Dad, I have my own cabin now on a lake up North. You would love it! A photo of you from the 1950’s adorns one wall. In it you are smiling and holding up the “catch of the day,” which appears to be a 20 pound Lake trout. Your trademark fishing outfit, the plaid shirt with a package of Players cigarettes topping the pocket, old brown zip-up sweater, windbreaker jacket, grey work socks in boots and always a fishing cap.
* * *
My sister and I returned to the lake after a 20 year hiatus. There is a big lodge there now, but they have retained some of the original cabins for those wanting a more rustic (and cheaper) experience. We found our old one. It was still complete with the bunk beds, wood stove and the screened in box window for food storage, which was amazing after all this time. The same outhouse is there too. We remembered how scared we were to go there in the dark, with just a flashlight. Who knew what perils awaited us? We both laughed in remembrance. Finding the old boat was a bonus. It was partly sunk behind the cabin and full of weeds. No barnacles now.

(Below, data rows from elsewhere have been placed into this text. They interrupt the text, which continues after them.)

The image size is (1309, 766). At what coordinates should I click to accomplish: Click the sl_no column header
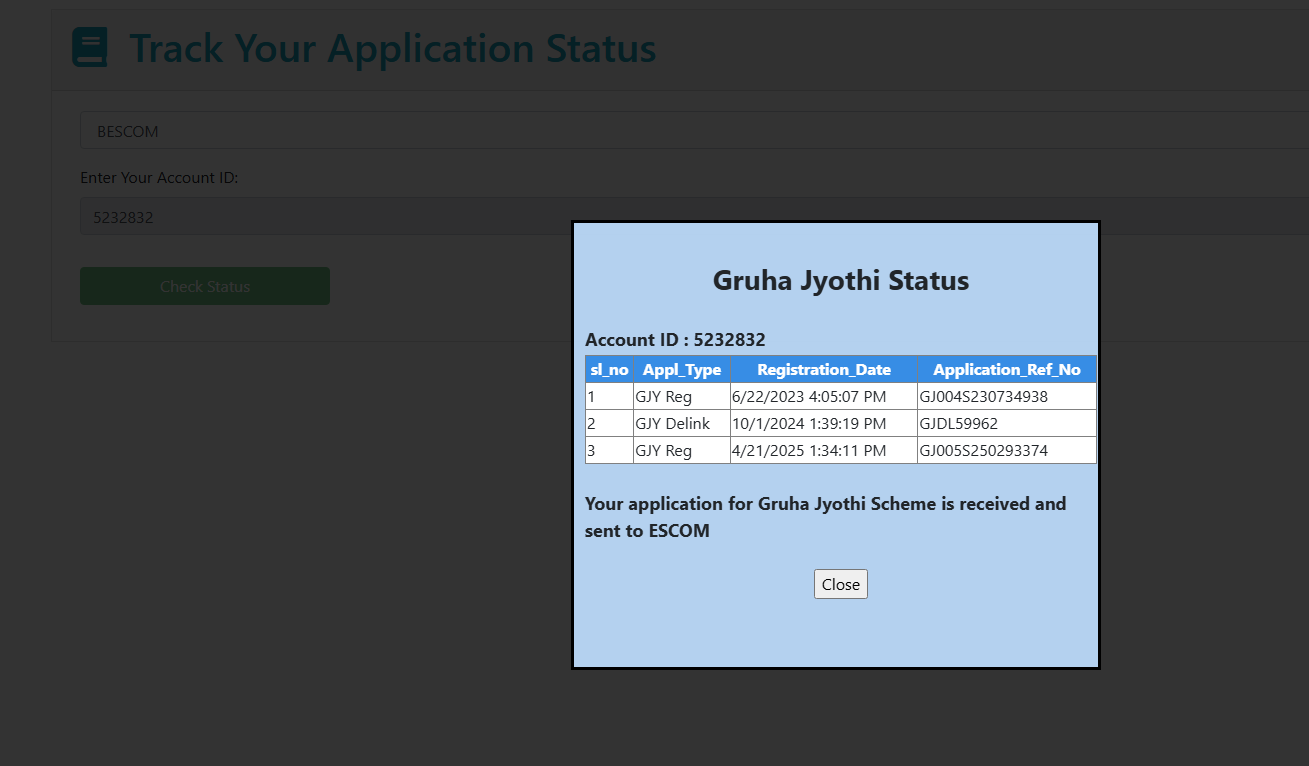pos(609,369)
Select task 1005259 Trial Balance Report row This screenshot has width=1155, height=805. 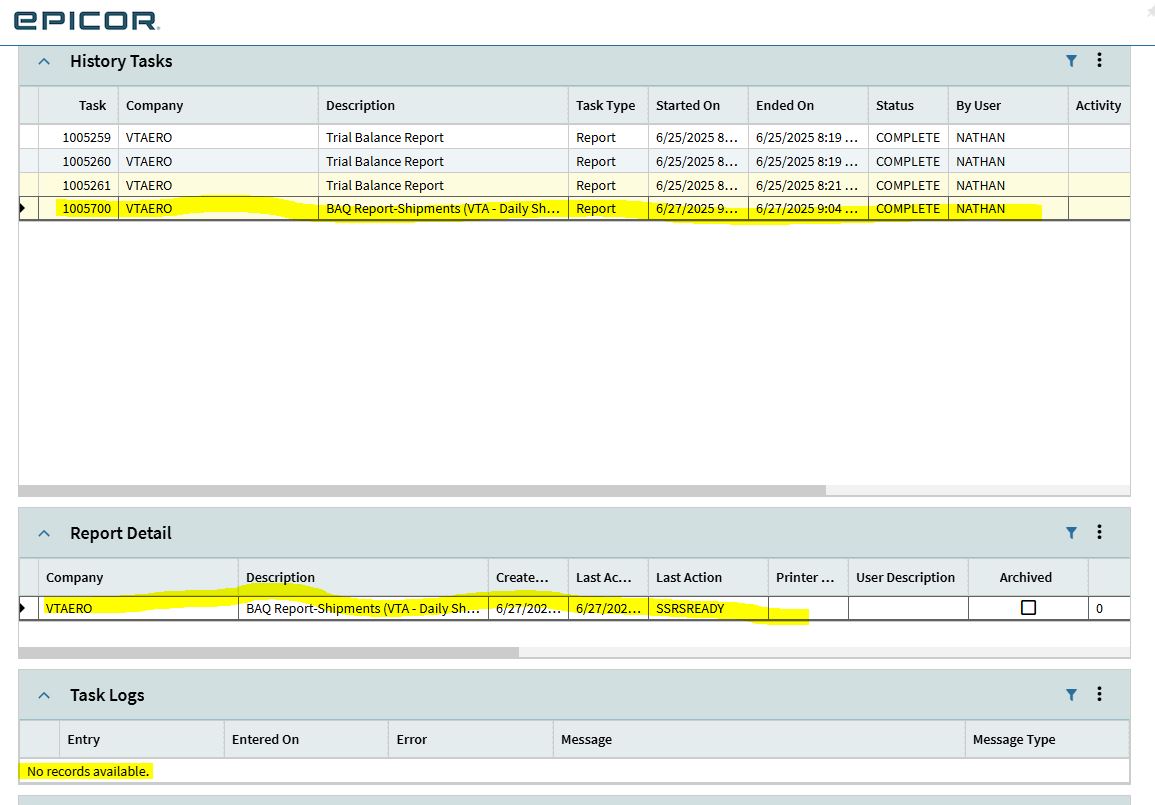575,137
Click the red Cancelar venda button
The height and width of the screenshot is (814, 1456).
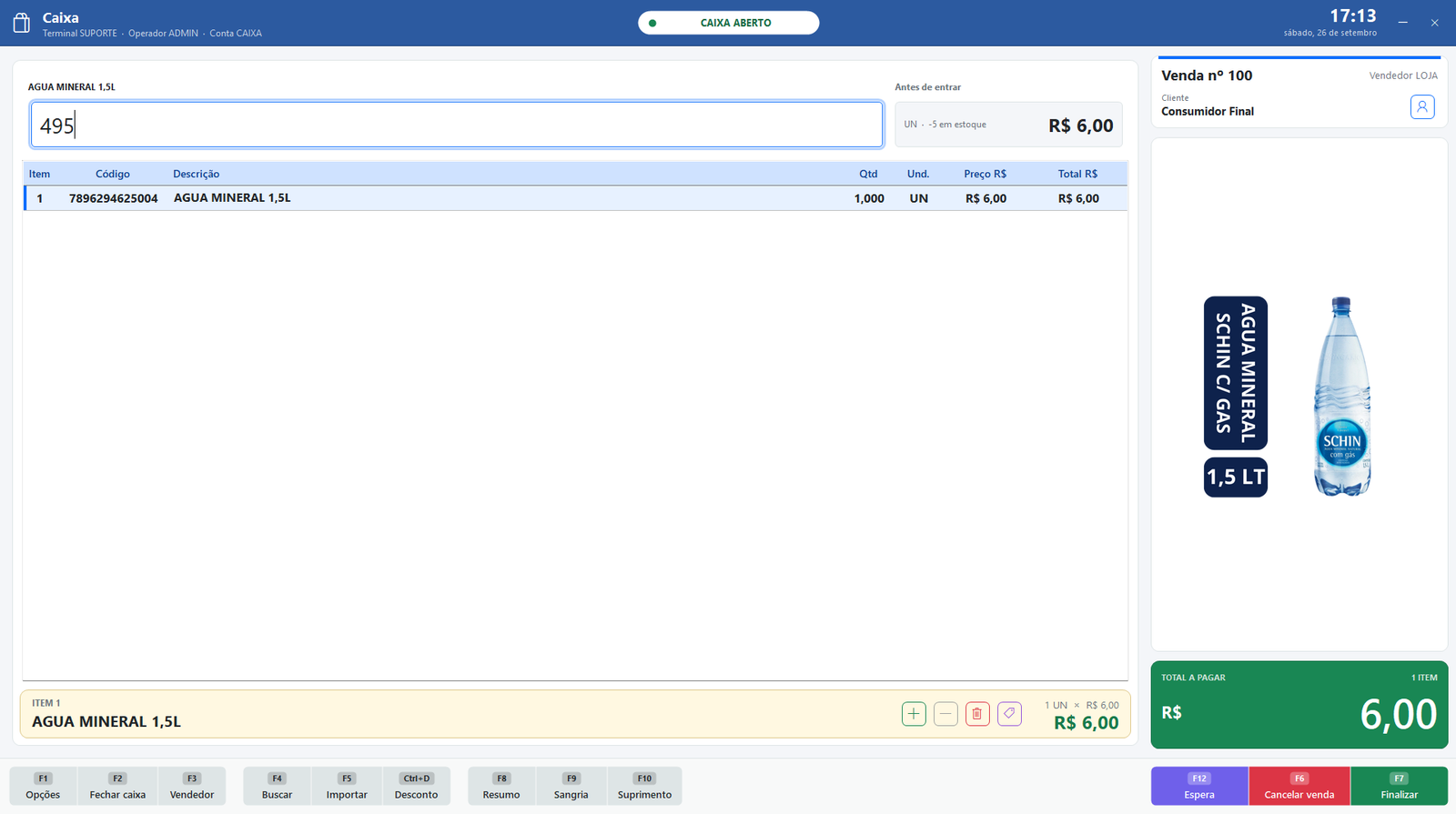1299,786
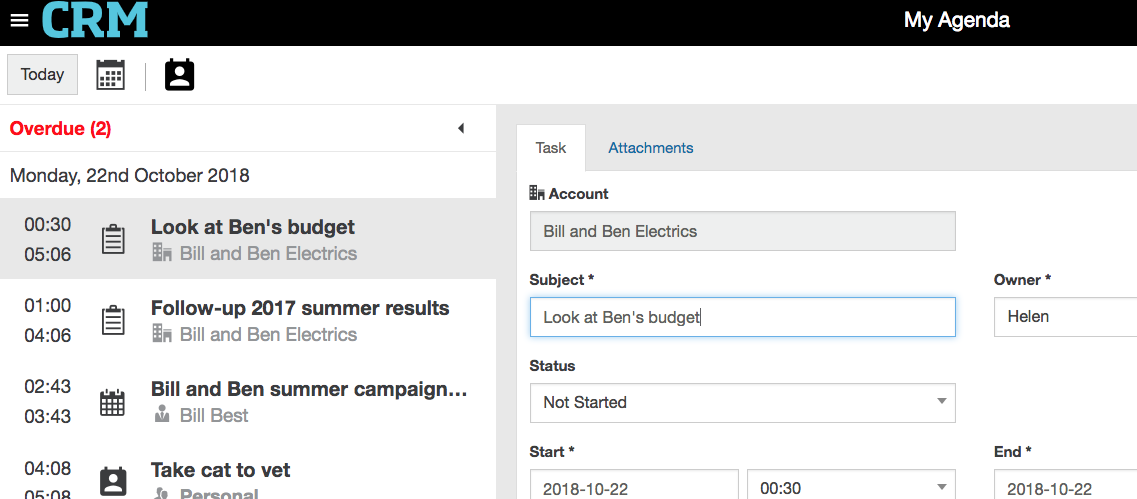Open the start time 00:30 dropdown

851,488
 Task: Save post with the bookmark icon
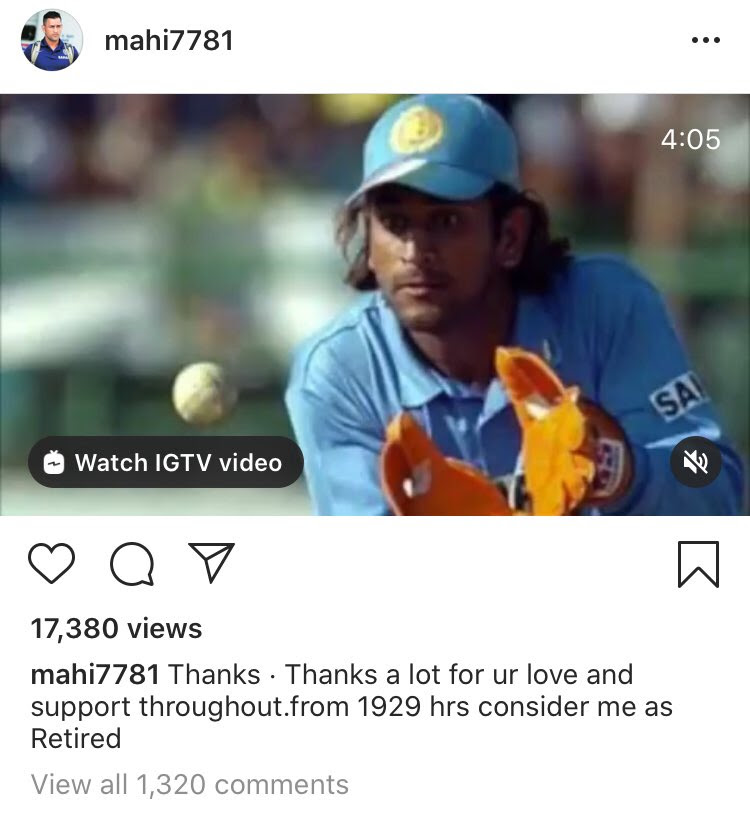[x=699, y=564]
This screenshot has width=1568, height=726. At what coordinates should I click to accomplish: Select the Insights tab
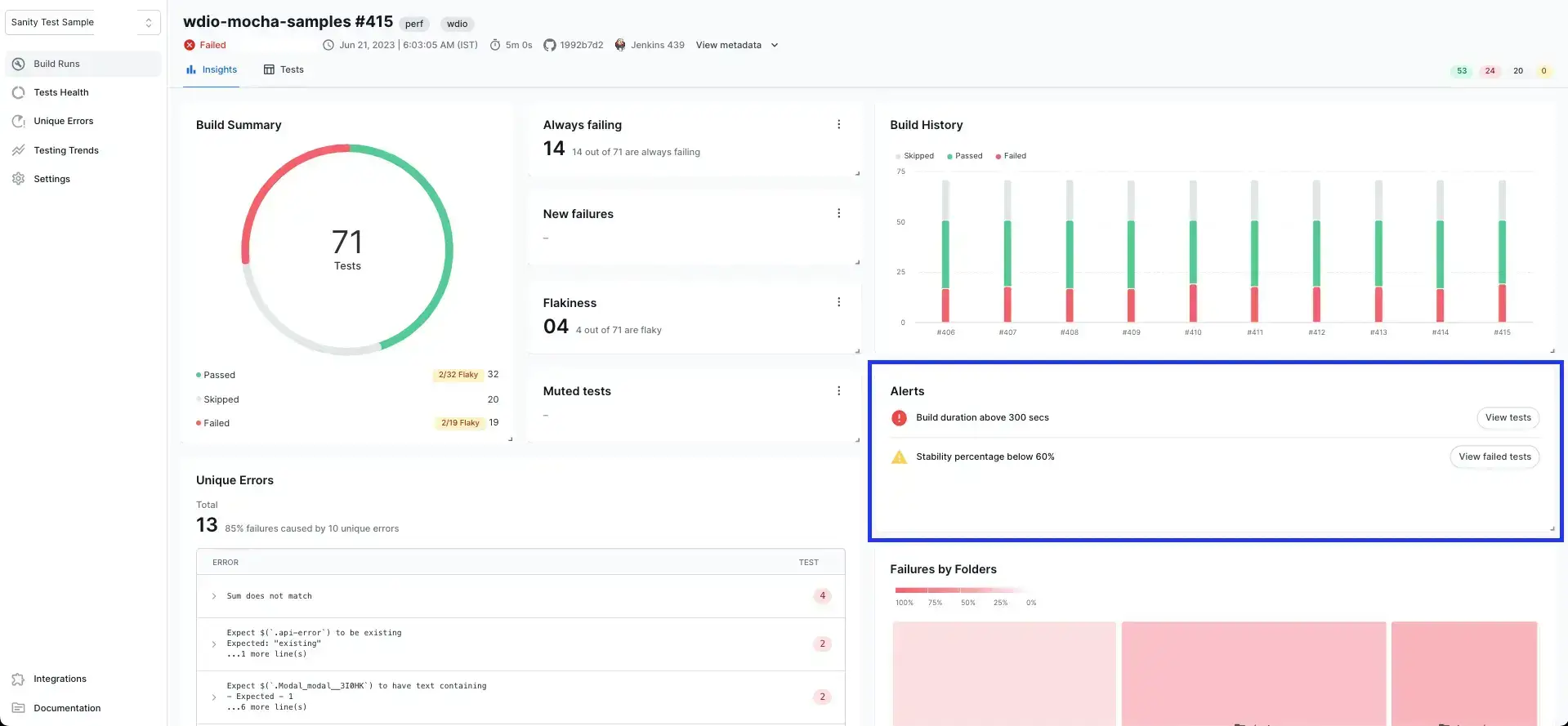[x=212, y=69]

We rented a motorboat and set off for the small beach, where our father had always tied up with our picnic lunches. It is the place where we had scattered his ashes. Arriving, we sat in the boat and drank coffee from a thermos. It was a sunny day with a blue sky punctuated with clouds like huge white fluffy pillows. My sister and I smiled at each other. We held our coffee mugs aloft and saluted the beach. “Here’s looking at you, Dad. Thanks for the memories.” It was time to let go of my broken heart. I started the motor. A little way out from shore, my sister suddenly tossed her new brown corduroy cap into the water. What the hell? What was she doing?
She said, “Dad always liked a nice fishing cap.”
We watched it bob on the waves back to the beach. A mist suddenly came over the lake.
I hit full throttle back to the lodge and their dock. It was over.